→ Task goal
Please copy each line of the records below that includes the word "green".

→ Data in this exercise
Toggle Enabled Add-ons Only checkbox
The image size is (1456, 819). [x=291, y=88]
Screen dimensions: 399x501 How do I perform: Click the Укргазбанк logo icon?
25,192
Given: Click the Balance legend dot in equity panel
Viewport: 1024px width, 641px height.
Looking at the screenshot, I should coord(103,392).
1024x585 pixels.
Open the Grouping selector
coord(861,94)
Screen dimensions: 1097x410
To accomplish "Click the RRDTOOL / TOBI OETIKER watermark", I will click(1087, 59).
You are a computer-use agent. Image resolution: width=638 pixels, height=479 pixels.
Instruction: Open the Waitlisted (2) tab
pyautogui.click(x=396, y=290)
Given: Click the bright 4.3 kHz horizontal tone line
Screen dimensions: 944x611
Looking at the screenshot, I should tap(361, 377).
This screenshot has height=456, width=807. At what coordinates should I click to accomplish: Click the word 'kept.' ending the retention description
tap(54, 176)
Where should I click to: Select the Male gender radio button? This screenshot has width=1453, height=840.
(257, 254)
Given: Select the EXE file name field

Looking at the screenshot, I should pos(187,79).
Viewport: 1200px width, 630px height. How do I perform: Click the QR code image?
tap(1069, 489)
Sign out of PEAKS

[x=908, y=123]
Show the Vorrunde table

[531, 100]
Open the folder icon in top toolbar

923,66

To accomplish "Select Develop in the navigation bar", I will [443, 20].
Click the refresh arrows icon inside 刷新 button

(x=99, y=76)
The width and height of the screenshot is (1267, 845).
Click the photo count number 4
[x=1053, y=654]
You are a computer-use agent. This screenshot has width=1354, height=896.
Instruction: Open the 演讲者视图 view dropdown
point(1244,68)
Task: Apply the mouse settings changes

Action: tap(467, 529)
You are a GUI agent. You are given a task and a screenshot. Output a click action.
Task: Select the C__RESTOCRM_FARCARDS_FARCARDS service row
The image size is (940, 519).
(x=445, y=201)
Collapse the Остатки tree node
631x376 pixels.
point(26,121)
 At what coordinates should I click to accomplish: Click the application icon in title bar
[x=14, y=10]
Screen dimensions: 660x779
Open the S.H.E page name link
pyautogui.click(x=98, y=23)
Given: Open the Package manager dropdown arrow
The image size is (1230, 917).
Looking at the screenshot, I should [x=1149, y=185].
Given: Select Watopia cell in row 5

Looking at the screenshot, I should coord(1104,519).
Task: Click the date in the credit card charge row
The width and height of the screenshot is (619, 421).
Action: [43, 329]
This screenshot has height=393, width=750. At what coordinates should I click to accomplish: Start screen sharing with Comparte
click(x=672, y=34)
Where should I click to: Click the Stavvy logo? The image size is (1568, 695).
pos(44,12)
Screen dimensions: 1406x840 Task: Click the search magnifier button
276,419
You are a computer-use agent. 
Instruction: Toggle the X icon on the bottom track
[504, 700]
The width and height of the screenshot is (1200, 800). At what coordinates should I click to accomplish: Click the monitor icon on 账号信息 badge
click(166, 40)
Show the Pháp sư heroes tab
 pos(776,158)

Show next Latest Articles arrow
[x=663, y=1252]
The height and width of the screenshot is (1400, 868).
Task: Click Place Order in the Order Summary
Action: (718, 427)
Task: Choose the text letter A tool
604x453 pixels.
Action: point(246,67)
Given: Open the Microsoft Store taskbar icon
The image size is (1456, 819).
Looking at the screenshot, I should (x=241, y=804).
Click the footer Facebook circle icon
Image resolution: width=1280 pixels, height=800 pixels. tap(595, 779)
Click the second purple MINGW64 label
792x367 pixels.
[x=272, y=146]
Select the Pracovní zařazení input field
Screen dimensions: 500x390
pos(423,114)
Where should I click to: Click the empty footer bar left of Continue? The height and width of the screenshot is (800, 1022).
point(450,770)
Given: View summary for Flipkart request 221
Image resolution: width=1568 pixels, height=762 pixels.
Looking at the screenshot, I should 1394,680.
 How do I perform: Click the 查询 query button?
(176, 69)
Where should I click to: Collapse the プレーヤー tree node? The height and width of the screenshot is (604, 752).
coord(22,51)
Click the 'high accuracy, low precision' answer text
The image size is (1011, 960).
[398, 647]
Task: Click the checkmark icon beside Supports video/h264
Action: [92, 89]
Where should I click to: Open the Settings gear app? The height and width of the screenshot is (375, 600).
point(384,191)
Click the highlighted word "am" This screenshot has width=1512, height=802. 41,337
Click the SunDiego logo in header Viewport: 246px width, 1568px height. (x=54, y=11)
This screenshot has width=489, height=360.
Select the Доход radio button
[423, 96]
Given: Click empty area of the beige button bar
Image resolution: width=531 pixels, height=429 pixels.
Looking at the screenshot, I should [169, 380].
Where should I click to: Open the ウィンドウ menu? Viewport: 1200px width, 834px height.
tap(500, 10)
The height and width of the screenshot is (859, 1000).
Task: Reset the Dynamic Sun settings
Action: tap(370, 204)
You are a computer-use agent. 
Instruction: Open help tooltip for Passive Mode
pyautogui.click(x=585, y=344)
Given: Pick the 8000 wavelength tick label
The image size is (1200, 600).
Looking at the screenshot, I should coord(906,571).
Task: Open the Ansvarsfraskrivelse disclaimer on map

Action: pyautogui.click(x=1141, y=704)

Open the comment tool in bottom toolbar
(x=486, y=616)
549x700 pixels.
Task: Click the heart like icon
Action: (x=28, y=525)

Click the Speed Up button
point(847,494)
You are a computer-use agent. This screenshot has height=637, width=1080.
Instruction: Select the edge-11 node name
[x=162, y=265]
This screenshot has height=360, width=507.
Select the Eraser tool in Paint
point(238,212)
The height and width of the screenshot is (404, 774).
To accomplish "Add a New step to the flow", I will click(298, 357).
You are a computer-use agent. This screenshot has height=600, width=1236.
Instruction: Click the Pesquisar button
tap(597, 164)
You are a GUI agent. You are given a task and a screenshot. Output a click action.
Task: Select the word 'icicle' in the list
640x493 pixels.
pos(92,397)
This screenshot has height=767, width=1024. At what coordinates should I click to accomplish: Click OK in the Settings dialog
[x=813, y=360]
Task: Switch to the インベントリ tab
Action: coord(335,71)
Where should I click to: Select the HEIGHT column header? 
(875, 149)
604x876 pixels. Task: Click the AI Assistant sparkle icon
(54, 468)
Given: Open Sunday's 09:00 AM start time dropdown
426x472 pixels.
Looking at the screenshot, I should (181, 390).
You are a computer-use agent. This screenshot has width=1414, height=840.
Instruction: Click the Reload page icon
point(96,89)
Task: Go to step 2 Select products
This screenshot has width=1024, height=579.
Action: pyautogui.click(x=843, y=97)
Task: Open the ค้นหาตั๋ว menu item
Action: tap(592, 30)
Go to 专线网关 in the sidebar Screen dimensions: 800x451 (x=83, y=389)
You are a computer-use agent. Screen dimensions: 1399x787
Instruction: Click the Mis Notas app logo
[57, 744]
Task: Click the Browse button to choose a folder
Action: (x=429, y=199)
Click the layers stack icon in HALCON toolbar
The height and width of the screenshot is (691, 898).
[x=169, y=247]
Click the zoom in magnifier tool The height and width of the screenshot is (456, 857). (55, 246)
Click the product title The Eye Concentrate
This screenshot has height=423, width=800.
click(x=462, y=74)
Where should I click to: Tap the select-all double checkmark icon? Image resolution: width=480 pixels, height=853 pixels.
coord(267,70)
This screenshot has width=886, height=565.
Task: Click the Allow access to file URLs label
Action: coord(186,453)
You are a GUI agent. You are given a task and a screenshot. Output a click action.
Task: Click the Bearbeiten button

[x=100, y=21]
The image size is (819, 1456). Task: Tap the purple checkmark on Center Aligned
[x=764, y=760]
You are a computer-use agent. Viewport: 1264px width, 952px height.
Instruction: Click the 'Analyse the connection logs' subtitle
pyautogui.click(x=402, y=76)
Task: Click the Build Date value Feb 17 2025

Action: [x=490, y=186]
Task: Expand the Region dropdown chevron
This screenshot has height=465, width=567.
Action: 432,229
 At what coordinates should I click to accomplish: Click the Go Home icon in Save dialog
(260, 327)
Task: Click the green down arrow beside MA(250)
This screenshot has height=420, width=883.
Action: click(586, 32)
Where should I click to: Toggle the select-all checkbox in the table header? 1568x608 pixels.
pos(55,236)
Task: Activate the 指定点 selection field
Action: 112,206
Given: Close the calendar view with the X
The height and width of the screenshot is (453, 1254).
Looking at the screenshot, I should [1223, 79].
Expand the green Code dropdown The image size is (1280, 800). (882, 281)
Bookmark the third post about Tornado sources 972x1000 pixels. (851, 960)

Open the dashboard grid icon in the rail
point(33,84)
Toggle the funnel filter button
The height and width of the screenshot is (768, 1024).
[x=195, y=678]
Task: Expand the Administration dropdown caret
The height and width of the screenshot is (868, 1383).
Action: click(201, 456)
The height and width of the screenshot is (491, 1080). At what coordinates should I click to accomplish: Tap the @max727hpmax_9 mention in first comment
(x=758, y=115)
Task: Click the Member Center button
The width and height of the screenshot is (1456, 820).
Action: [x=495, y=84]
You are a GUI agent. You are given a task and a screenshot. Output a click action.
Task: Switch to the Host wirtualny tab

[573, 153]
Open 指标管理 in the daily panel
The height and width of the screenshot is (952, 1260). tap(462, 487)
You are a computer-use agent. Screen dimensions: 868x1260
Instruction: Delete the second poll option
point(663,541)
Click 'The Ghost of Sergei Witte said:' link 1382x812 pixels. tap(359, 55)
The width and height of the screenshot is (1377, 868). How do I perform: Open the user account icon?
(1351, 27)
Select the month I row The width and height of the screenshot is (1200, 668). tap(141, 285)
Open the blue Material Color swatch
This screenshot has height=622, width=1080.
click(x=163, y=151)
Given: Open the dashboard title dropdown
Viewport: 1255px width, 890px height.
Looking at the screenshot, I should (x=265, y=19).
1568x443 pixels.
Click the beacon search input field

→ Answer section
Task: Click the green down arrow beside MA(250)
Expand the green Code dropdown The image size is (1280, 800). (882, 281)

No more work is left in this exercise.